_Data shown_.
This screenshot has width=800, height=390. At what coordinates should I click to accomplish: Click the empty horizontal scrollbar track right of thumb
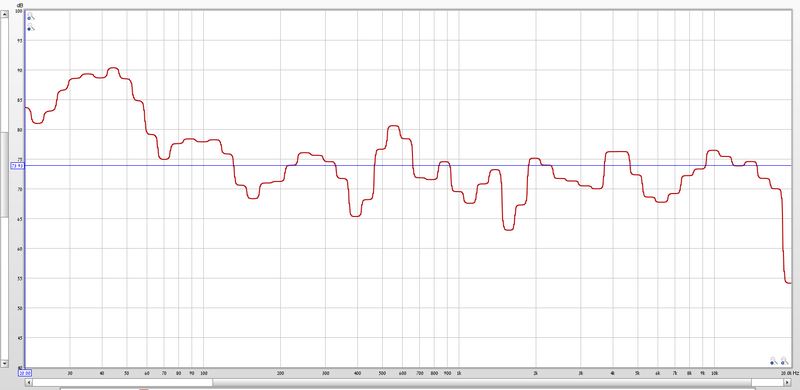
==
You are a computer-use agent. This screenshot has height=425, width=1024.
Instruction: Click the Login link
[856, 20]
--
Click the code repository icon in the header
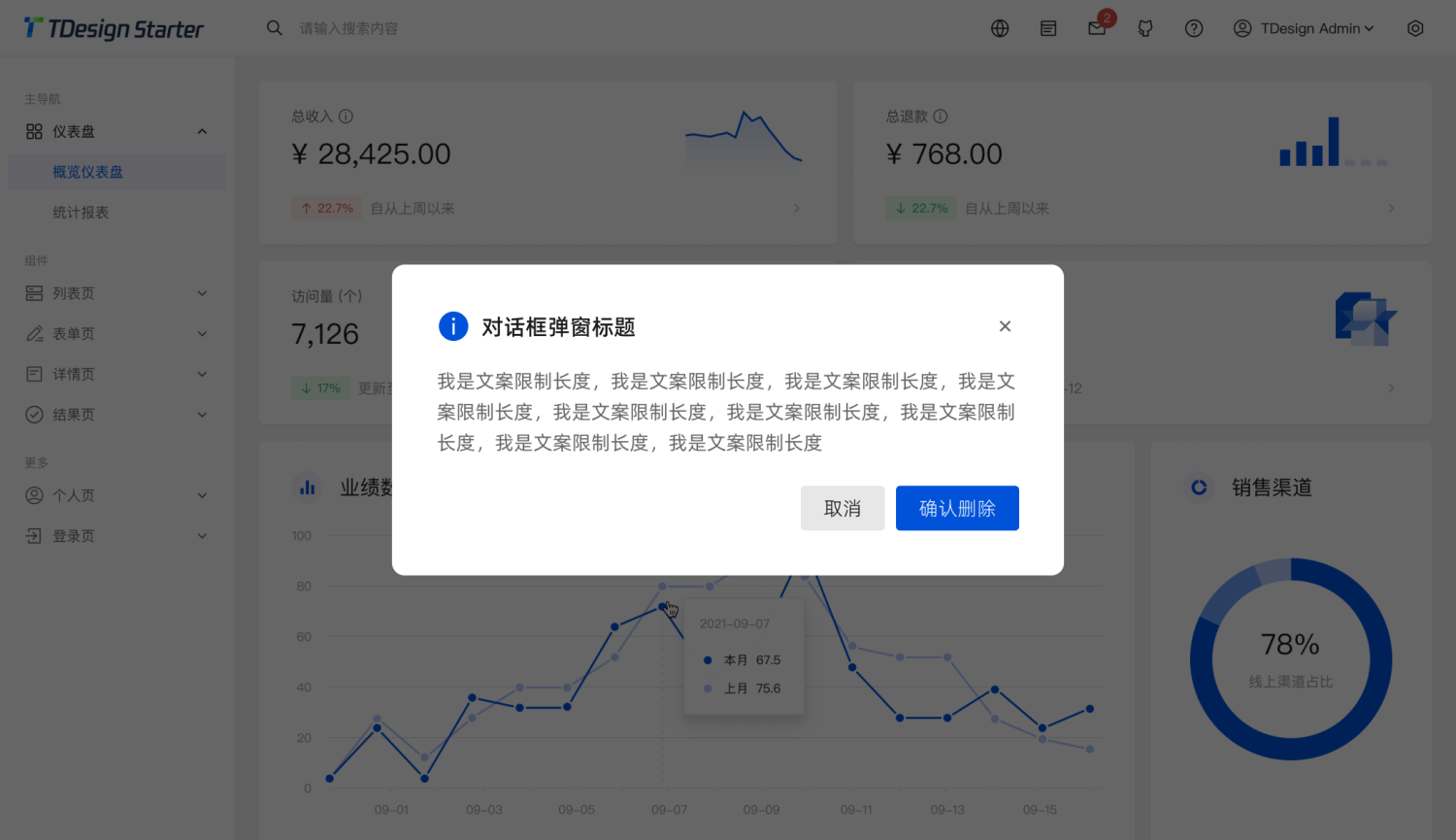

_Task item_. Where does "screenshot" appear in the listing? Show every line that has it.

_Your solution_.
This screenshot has width=800, height=390. At what coordinates should I click to accomplish: Click the empty horizontal scrollbar track right of thumb
You are a computer-use agent. This screenshot has height=425, width=1024.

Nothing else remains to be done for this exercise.